Payment allowances are provided for the following current procedural terminology (CPT) codes: 90654 ($18.981), 90655 ($16.456), 90656 ($12.298), 90657 ($6.023), 90660 ($23.456) and 90662 ($30.923). Payment for CPT codes 90654 (flu vaccine, intradermal, preservative free [Fluzone ID]), 90660 (FluMist, a nasal influenza vaccine) or 90662 (Fluzone High-Dose) may be made only if the local claims processing contractor determines its use is medically reasonable and necessary for the beneficiary.

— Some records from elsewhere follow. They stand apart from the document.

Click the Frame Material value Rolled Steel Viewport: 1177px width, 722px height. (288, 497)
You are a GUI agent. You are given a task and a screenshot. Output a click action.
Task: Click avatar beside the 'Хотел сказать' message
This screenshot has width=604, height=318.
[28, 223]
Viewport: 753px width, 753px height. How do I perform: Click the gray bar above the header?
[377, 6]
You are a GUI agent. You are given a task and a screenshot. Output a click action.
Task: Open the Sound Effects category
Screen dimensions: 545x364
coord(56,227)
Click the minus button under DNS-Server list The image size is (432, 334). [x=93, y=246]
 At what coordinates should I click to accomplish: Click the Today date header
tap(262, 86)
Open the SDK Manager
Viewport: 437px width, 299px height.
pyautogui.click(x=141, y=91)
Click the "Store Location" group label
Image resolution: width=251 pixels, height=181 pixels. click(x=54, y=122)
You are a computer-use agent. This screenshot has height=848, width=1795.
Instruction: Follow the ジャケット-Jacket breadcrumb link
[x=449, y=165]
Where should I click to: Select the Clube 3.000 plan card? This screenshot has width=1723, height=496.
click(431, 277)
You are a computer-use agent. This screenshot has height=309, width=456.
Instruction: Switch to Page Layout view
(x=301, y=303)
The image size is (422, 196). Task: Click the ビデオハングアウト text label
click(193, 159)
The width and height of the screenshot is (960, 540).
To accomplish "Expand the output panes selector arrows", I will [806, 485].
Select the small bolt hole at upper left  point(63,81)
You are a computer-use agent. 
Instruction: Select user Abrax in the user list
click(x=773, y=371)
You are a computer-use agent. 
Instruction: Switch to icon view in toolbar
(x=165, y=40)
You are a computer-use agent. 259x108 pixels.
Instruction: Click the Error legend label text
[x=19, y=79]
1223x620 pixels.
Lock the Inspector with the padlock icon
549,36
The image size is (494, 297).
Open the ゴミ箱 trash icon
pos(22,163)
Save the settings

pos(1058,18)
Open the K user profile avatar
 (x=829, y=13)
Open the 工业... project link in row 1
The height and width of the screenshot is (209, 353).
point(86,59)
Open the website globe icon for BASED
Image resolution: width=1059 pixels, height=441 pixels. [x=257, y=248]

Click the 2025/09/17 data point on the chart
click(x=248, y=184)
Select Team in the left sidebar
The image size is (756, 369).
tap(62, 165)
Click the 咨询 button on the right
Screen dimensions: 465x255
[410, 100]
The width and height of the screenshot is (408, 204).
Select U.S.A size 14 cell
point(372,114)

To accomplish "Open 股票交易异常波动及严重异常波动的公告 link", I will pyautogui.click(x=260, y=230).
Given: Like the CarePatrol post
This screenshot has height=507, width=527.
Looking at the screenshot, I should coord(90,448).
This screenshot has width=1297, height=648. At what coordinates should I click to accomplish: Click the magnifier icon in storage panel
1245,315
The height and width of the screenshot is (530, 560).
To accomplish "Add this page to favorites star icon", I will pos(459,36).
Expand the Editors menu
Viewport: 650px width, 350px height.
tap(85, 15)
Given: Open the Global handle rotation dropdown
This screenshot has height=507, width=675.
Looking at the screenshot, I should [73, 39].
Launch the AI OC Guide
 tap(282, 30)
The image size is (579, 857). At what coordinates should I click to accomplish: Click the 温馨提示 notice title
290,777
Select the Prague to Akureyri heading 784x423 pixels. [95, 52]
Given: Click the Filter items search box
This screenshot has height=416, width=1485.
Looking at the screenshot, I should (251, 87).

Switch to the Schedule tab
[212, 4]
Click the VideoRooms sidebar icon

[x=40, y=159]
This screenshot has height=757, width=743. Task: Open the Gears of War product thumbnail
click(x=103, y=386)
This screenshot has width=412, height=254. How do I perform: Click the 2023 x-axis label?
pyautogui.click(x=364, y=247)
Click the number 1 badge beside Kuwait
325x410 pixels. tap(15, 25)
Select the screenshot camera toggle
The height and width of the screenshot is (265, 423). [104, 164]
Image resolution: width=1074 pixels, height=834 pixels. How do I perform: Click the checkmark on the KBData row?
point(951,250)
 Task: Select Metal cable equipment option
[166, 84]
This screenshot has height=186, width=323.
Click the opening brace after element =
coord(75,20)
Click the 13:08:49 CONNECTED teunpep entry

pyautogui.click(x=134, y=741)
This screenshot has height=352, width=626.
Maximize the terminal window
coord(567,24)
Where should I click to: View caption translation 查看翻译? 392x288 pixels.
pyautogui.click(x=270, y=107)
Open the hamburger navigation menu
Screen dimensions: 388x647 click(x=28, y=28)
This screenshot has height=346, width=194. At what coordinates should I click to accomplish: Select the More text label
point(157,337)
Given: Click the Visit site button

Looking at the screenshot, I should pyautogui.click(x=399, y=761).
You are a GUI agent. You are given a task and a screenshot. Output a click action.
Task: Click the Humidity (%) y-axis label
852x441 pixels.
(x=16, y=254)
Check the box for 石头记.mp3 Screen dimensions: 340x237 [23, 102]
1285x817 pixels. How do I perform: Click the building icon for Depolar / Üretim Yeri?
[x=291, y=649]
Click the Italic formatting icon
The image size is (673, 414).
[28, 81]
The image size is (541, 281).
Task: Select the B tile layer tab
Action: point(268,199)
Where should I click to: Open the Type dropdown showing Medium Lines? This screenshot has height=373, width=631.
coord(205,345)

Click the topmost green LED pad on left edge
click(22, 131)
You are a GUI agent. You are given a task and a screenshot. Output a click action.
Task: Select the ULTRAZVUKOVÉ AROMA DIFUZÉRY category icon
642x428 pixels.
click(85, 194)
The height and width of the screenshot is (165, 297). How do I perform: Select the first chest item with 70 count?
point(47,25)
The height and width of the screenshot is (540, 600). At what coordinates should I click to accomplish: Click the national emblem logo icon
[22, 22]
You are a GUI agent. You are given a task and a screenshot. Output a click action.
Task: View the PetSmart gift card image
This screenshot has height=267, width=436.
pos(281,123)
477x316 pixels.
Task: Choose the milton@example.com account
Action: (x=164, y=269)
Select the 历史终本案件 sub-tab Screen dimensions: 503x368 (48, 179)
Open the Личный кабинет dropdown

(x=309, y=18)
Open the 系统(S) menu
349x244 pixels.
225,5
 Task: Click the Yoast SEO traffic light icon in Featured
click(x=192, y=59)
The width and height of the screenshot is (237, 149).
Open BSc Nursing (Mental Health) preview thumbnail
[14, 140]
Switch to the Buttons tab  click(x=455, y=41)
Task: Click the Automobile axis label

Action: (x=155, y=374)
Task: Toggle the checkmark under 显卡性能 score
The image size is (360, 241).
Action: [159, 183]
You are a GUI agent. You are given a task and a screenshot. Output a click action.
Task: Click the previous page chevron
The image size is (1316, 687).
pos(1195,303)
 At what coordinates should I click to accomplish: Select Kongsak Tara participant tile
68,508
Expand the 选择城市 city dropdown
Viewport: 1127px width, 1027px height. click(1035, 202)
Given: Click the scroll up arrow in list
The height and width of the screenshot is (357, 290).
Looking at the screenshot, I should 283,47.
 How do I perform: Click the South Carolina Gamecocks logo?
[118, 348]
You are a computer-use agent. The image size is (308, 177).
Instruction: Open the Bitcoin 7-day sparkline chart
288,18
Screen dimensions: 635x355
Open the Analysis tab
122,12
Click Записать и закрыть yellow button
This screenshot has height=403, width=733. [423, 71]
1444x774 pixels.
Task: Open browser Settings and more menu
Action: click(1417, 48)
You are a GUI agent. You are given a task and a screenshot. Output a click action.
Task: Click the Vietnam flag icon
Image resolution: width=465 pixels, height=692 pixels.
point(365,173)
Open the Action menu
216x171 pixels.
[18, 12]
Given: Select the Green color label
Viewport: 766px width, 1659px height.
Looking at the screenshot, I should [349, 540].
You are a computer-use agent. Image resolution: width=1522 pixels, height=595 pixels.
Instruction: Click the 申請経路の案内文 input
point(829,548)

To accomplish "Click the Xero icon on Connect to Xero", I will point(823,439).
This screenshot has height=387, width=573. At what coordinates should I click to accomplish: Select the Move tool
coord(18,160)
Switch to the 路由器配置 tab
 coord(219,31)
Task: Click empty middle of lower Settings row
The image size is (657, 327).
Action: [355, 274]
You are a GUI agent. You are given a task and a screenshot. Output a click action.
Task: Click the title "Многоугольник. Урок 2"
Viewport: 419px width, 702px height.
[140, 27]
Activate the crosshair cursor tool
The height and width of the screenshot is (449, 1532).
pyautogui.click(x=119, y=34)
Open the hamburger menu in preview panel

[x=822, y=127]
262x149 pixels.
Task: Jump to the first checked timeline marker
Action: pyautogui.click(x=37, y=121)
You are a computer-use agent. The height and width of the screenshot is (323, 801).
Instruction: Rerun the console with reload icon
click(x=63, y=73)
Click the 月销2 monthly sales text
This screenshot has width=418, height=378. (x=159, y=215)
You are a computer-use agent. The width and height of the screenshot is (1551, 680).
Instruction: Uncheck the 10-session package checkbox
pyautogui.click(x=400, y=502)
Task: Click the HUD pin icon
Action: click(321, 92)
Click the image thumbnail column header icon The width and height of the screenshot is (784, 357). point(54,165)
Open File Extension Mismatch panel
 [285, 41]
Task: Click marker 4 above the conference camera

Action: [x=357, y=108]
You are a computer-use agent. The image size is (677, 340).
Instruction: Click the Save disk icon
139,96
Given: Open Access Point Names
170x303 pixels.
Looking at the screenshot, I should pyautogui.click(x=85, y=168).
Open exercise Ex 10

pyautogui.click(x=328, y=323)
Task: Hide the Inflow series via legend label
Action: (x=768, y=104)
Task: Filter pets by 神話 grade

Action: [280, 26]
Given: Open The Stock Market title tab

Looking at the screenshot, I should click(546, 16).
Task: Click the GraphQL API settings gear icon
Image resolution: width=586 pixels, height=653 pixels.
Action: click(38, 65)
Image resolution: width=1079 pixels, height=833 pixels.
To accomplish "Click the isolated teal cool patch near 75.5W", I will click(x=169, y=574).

Payment allowances also are provided for the following Healthcare Common Procedure Coding System (HCPCS) codes: Q2034 (Agriflu), Q2035 (Afluria, $11.543), Q2036 (Flulaval, $9.833), Q2037 (Fluvirin, $14.051), Q2038 (Fluzone, $12.046) and Q2039 (flu vaccine adult, not otherwise classified). The payment allowance for Q2034 and Q2039 will be determined by the local claims processing contractor.
Payment allowances for pneumococcal vaccines are updated on a quarterly basis via the quarterly average sales price drug pricing files.
For all payment allowances, annual Part B deductible and co-insurance amounts do not apply. All physicians, nonphysician practitioners and suppliers who administer the influenza virus vaccines and pneumococcal vaccines must take assignment on the claim for the vaccine. In addition, Medicare contractors will not search their files to either retract payment for claims already paid or to retroactively pay claims. However, contractors will adjust claims brought to their attention.
The official change request 8047 instruction can be viewed at www.cms.hhs.gov/Regulations-and-Guidance/Guidance/Transmittals/Downloads/R2555CP.pdf.
Editor’s Note: The content of this column is intended to provide a general guide to the subject matter. Specialist advice should be sought about your specific circumstances.